На тротуарах высились сугробы. Не успевали вывозить. В переулках торили тропки, как в деревнях. До окон первого этажа понамело снегу.
Возле колонок желтоватые наледи. Очередь с ведрами. Не хватало воды.
Непривычно было видеть женщин с ведрами, в теплых платках, в валенках и сапогах, старика, который на саночках вез деревянное полено, милиционера на углу. Позванивая, кряхтя прокатил трамвай, скрылся за углом.
Совсем незнакомая жизнь. Как-то в ней придется после госпиталя?
Начали переходить улицу. Яловой поскользнулся и, взмахнув руками, рухнул на трамвайный путь. Оглушенно заныло все тело. Не мог подняться. Не на что было опереться. Упал на левый бок. Попробовал повернуться. Витек безучастно топтался в стороне. Бросилась девочка, из школы шла, портфель — в сторону. Руки без варежек. Синевато-красные кисти вылезают из коротких рукавов пальто:
— Дяденька, обопритесь на меня! Дяденька, вот ваша шапка. Вам больно?

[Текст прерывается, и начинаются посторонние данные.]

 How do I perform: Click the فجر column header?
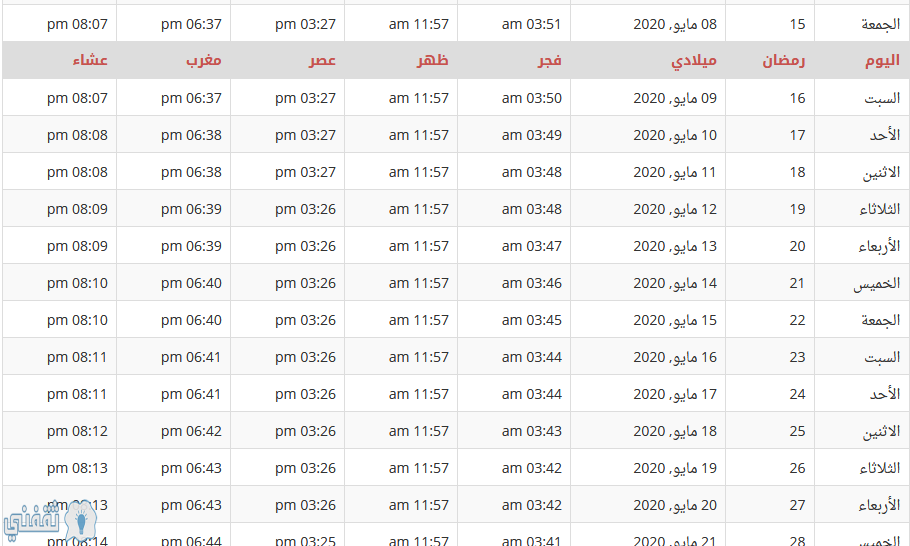[x=549, y=60]
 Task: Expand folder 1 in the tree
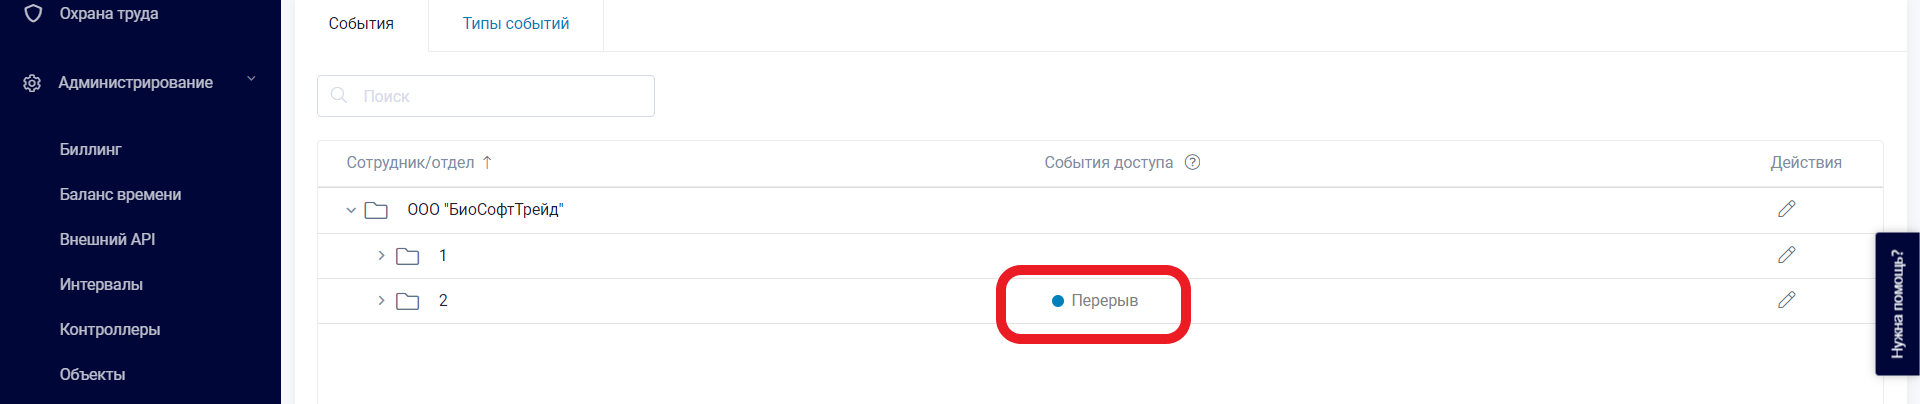(x=381, y=255)

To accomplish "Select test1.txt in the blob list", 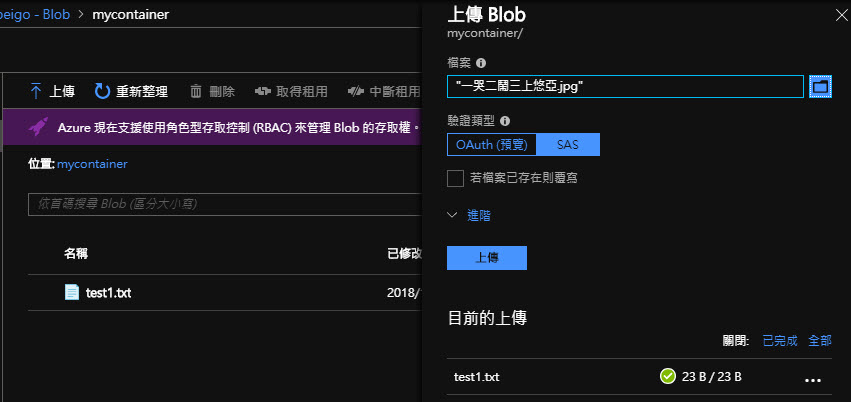I will [108, 292].
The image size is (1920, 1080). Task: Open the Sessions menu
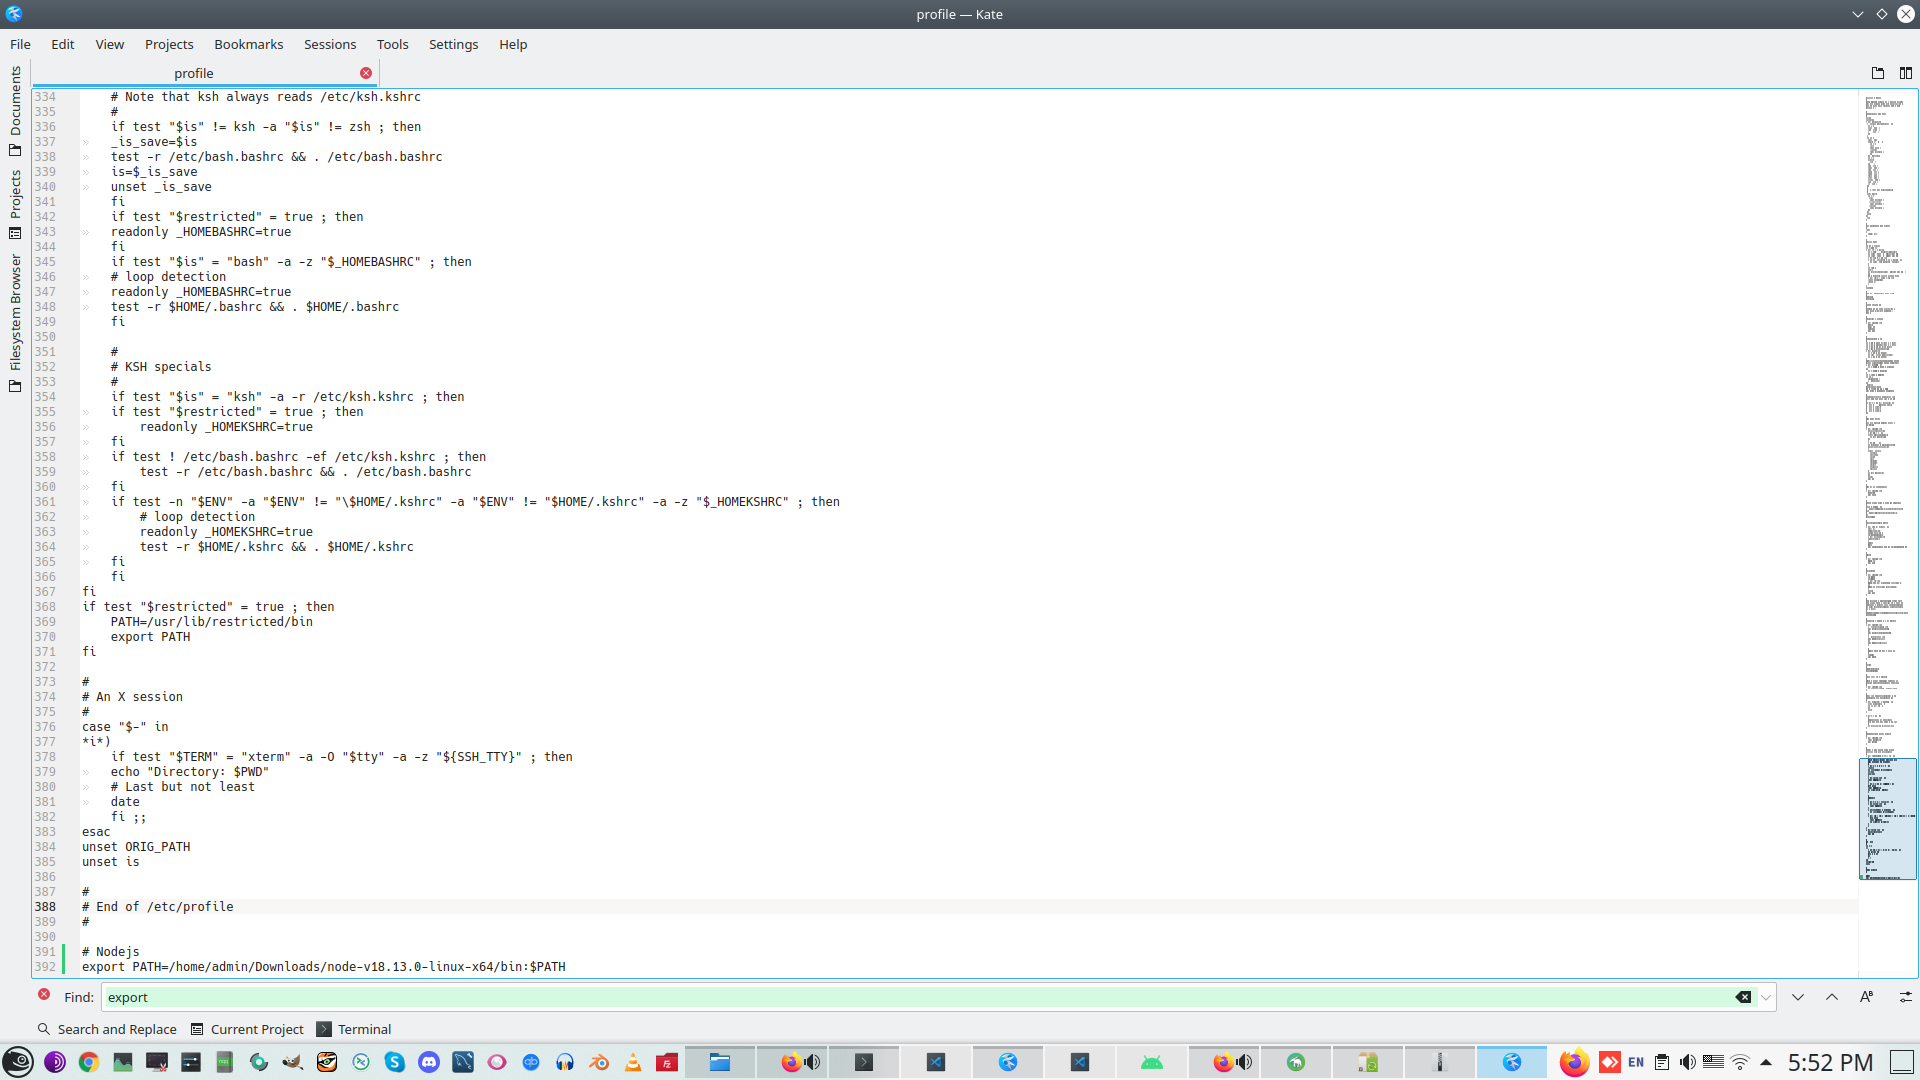point(329,44)
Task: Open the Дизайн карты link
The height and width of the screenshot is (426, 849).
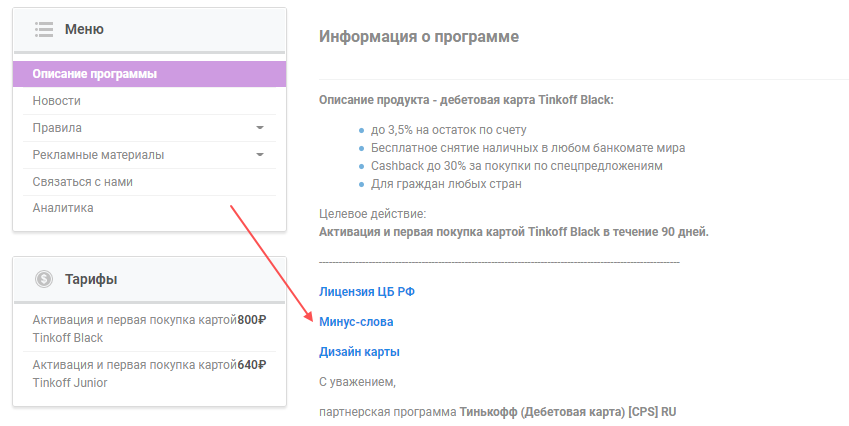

Глаза даже слезой взялись. Бледное лицо. Сердечная ты моя девчоночка, спасибо тебе!
Постоял, отряхнул шапку. Поковылял дальше, провожаемый сердобольными взглядами.
Обругал Витька:
— Что же не помог?
Витек резонно посоветовал:
— Под ноги смотри. Не лето. Мне наклоняться нельзя. Не знаешь, что ли?
Такие-то они пешеходы!
Но Витек особо не остерегался. Бодренько топал. Размахивал руками, удивлялся:
— Как можно! Чтобы по-нарочному болезни себе придумать. Оказывается, и такие попадаются. Без совести. Больше года по госпиталям — первый раз такого встретил.